Título: Aracruz tenta superar ataque da Via Campesina
Autor: Elder Ogliari
Fonte: O Estado de São Paulo, 16/05/2006, Nacional, p. A9

Após 2 meses, laboratório no Sul foi reconstruído e pesquisadores retomam suas atividades

Dois meses depois de ser invadido e depredado por 2 mil mulheres da Via Campesina, o laboratório e viveiro da Aracruz Celulose em Barra do Ribeiro (RS) não guarda mais quase nenhum sinal da violenta madrugada de 8 de março. Todas as atividades de pesquisa, produção e expedição de mudas foram retomadas, assim como as obras de ampliação das instalações, que passarão ainda neste ano de 32 mil metros quadrados para 68 mil metros quadrados de estufas, investimento de R$ 17 milhões.

Transformada no símbolo da desolação que tomou conta dos funcionários da empresa, pelo choro incontido no dia da destruição, a analista de laboratório Isabel Gonçalves diz que chegou a ficar desiludida, mas retomou o ânimo ao perceber que a maioria da população não foi solidária às agressoras. "Quando vejo o trabalho dando frutos de novo esqueço o lado nebuloso de alguns seres humanos."

É no laboratório onde ela trabalha, há 19 anos, que ainda podem ser vistas marcas da destruição, como paredes e mesas com sinais de pauladas. A substituição de equipamentos como computadores, além de portas e janelas, custou US$ 400 mil.

Há, porém, mais valores a serem calculados. É numa estufa denominada pomar de hibridação em que ocorreram os maiores estragos, ainda não mensurados. No local, a empresa Sertel Serviços Técnicos Florestais Ltda. desenvolve espécies de maior capacidade de produção de fibra para celulose, o que é feito por cruzamentos, por meio da polinização controlada. O lugar é isolado, para barrar insetos e o vento.

PERDAS

Como os invasores cortaram lonas, arrancaram plantas e misturaram sementes, muito do trabalho de 20 anos foi perdido. "Tínhamos 1.250 cruzamentos e creio que perdemos 50%", avalia Norberto Silveira Jardim, gerente do viveiro. Nas estufas do jardim clonal, das casas de vegetação e de rustificação, que compõem o viveiro, a reposição de materiais destruídos custou mais US$ 360 mil. Fora isso, o gerente regional florestal, Renato Alfonso Rostirolla, calcula a perda de US$ 6 milhões pelas fibras que deixará de colher no futuro.

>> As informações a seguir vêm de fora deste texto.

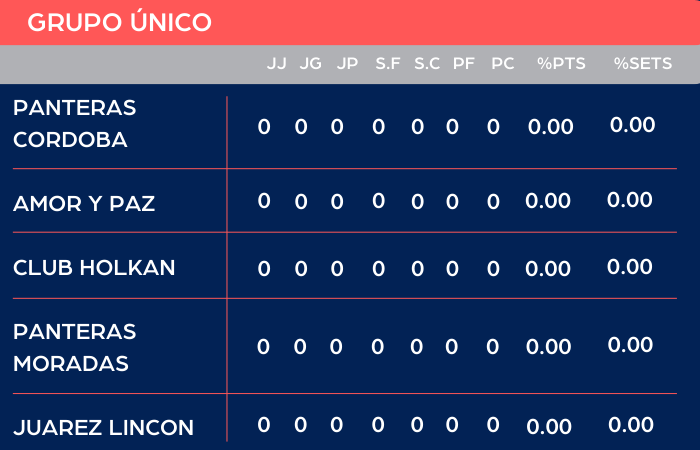Open the AMOR Y PAZ team name
The height and width of the screenshot is (450, 700).
pyautogui.click(x=84, y=204)
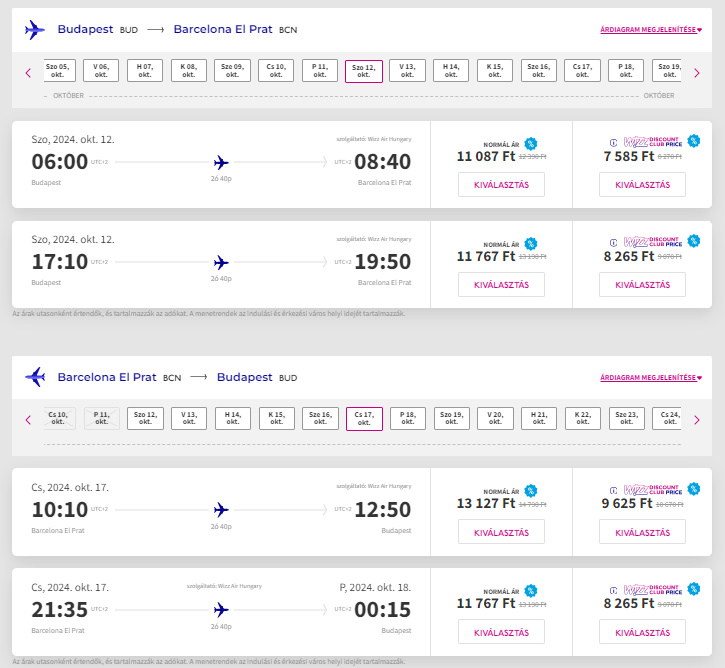Select 8 265 Ft club price for 17:10 flight
This screenshot has height=668, width=725.
(642, 285)
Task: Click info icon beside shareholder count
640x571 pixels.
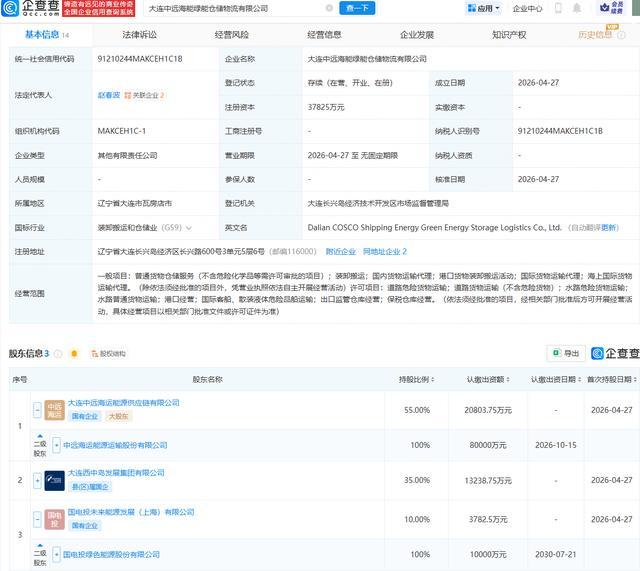Action: tap(58, 353)
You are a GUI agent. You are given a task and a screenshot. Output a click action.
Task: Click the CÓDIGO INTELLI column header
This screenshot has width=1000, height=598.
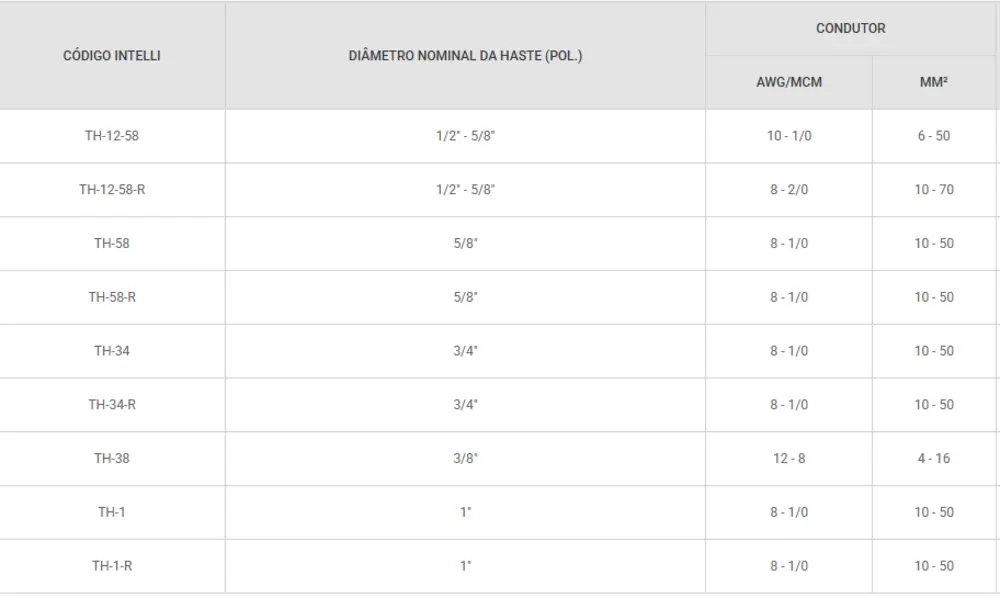(112, 56)
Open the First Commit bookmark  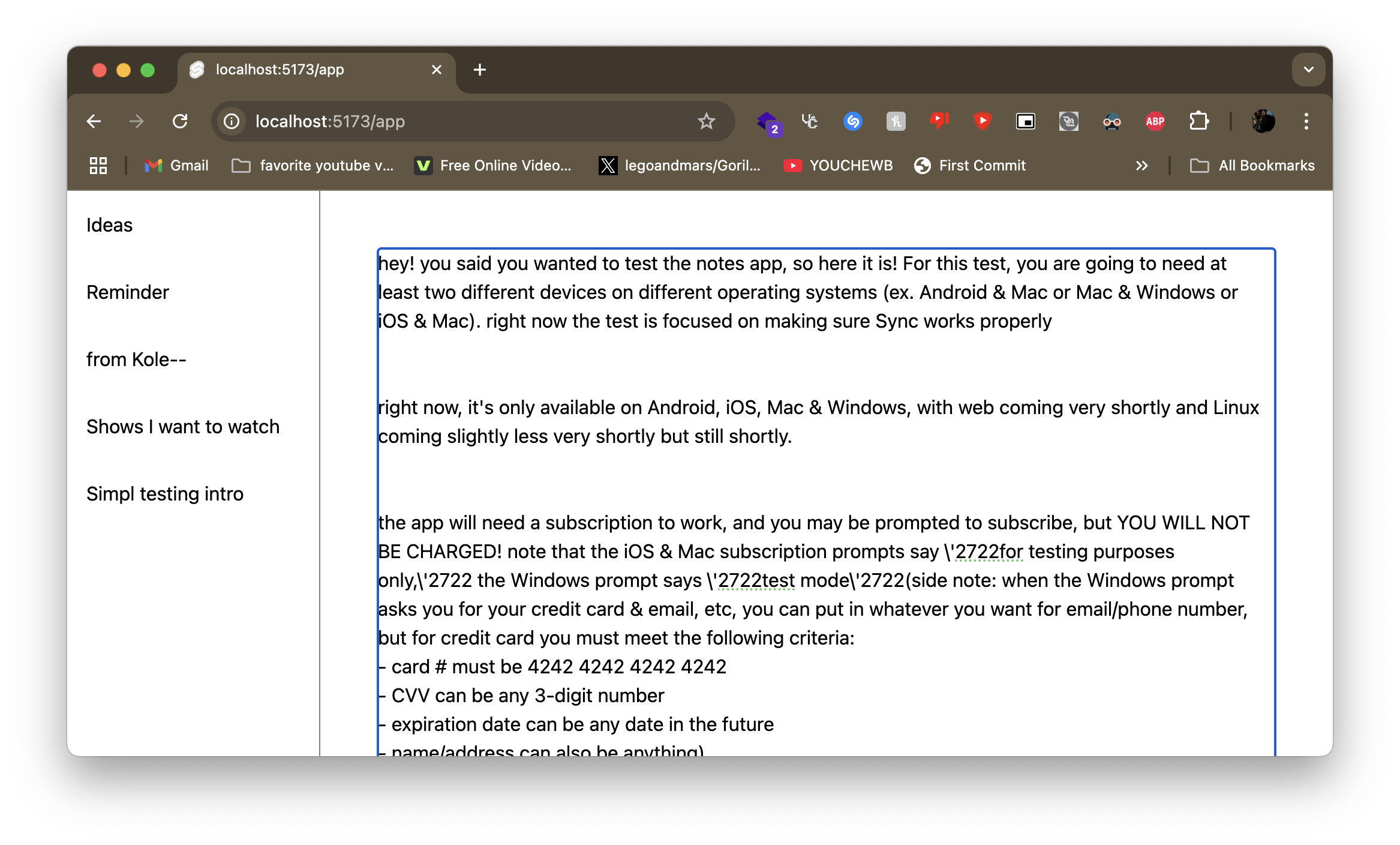tap(970, 166)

Os empregados (são 250) dizem que, passado o susto, recuperaram a tranqüilidade para coleta, enraizamento e preparação dos brotos para envio ao plantio. "Pensei que não seria mais possível recuperar tudo isso", admite Fernanda Brasil Vieira. Patrícia Machado recorda que foram feitas de duas a três horas extras de trabalho por dia, por uma semana, para recolocar as coisas nos lugares. Retomada a rotina, os caminhões voltaram a transportar 240 mil mudas por dia do viveiro para as plantações, espalhadas por 42 mil hectares num raio de 80 quilômetros.

A destruição, que visava a contestar a expansão do cultivo de eucaliptos, levou a denúncia do Ministério Público contra os 37 organizadores do ato, entre eles o líder do Movimento dos Sem-Terra (MST) João Pedro Stédile. A Justiça instaurou processo contra os acusados nesta semana e autorizou a quebra do sigilo bancário das associações envolvidas. Os acusados responderão por dano qualificado, furto qualificado, formação de quadrilha e bando armado, seqüestro e cárcere privado e lavagem de dinheiro.